Cześć Wszystkim!
Chciałbym podzielić się z Wami moim ostatnim doświadczeniem z procesu rekrutacji na stanowisko junior C# developera, który był dla mnie dość zaskakujący i myślę, że warto o tym porozmawiać.
Podczas testu kompetencji spotkałem się z pytaniami, które wydawały się skupiać bardziej na znajomości specyficznych, językowych tricków niż na realnych umiejętnościach programistycznych. Pytania były typu: "napisz, jaki będzie wynik takiego działania ".
i--= ++i + i--;//celowo zmieniona treść
Zastanawiam się, czy to faktycznie dobry sposób na ocenę umiejętności programisty, szczególnie na poziomie juniora.

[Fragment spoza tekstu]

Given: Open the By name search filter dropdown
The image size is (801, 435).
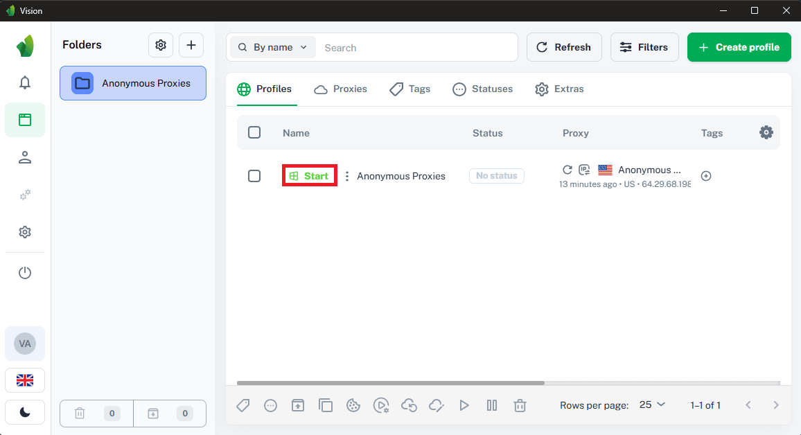Looking at the screenshot, I should (x=272, y=47).
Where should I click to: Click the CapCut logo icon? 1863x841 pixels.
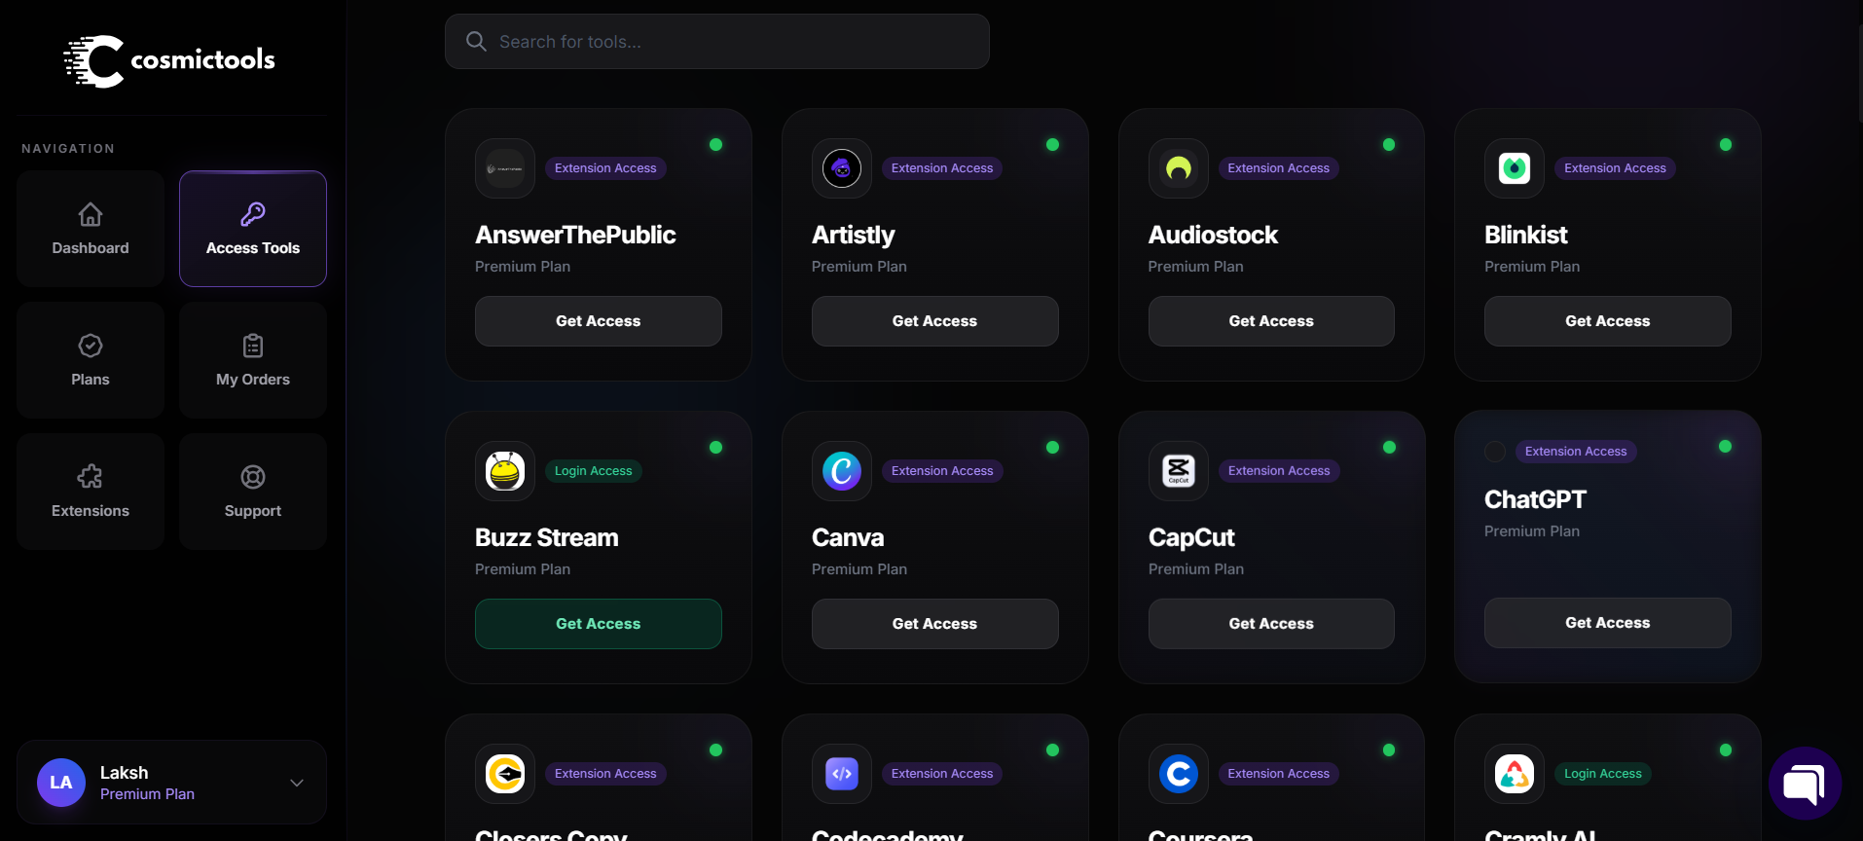1178,470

Co więcej, nie miałem okazji przedstawić moich dotychczasowych projektów ani doświadczenia praktycznego, co wydaje mi się ważnym elementem każdej rekrutacji, szczególnie dla osób na początku swojej kariery.
Trochę przypomina mi to naukę na Kangura. Dla tych co nie wiedzą - jest (lub był) to konkurs matematyczny gdzie przede wszystkim liczyła się umiejętność rozwiązywania "podchwytliwych" zadań matematycznych. Pula "pułapek" była ograniczona, więc przerabiając konsekwentnie te zadania dało się tego po prostu nauczyć i w znaczący sposób nie przekładało się to na umiejętności matematyczne.
Chciałbym usłyszeć Wasze opinie na ten temat. Czy spotkaliście się z podobnymi sytuacjami? Jakie są Wasze myśli na temat takiego podejścia do rekrutacji?